Opinion by Emily Gosling Posted 11 September 2025

Monogram, menus, social posts and motion graphics by The Working Assembly for Manhattan bar Pinky Swear

I could be totally wrong, but it really does look like New York-based branding agency The Working Assembly had a lot of fun working on the branding for Pinky Swear.

A restaurant and cocktail lounge on Chrystie St on Manhattan’s Lower East Side, Pinky Swear opened earlier this year as a fascinating concept unlike anything we’ve really encountered before: yes, it’s a seemingly fairly swanky cocktail lounge, but it takes interiors into the realm of installation artworks. The venue’s own press release details that it boasts everything from ‘token-activated payphones that reveal life’s great mysteries and control the lighting and sound installations, to ancient marble busts whispering their secrets, and a NYC street parking meter that pays you for your time’.

Monogram, menus, social posts and motion graphics by The Working Assembly for Manhattan bar Pinky Swear

There’s a lot going on, isn’t there. But smart brand design understands that its purpose isn’t to mirror or up the ante on the a lot’ness, but to subtly convey it in a way that leaves ample room for IRL surprise and delight in the physical space itself. It’s branding that draws you in, but doesn’t give you spoilers, because, as The Working Assembly puts it, ‘Pinky Swear welcomes one and all to a gathering place that challenges expectations and delights the senses… every corner is alive with stories waiting to unfold’.

The Working Assembly was briefed to create a cohesive brand identity that encapsulated the venue’s ‘whimsical and mischievous personality’, working across Pinky Swear’s overarching brand strategy; visual and verbal identity; brand applications; and collateral. The identity is based around the brand purpose ‘Escape in your community’, honing in on the idea that Pinky Swear is a place ‘to expand your mind, meet new people, and play in an uninhibited way’.

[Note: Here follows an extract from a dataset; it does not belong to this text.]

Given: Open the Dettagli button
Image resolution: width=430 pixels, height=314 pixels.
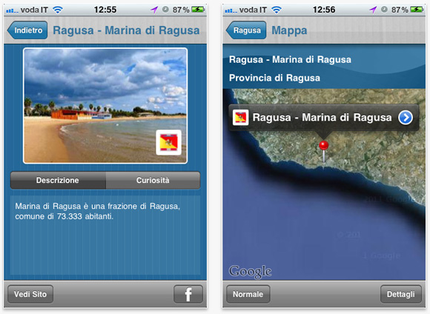Looking at the screenshot, I should point(400,294).
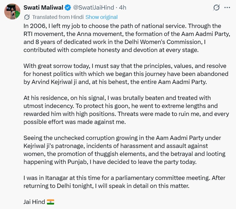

One of the biggest challenges of the project was creating a brand that fitted the space’s multiple different functions: Pinky Swear primarily presents as a bar, but is also a restaurant, club, immersive gaming experience, and gallery. These multiple uses led The Working Assembly to a solution we’ve seen before, but rarely if ever pulled off this beautifully: multiple logos.

But this isn’t just about having different versions of a singular logo that flex across different touchpoints – it’s an idea so pure in its simplicity and smart in its originality that it seems wild that we’ve not encountered it in any meaningful way before: the logos are based on Rorschach Test patterns.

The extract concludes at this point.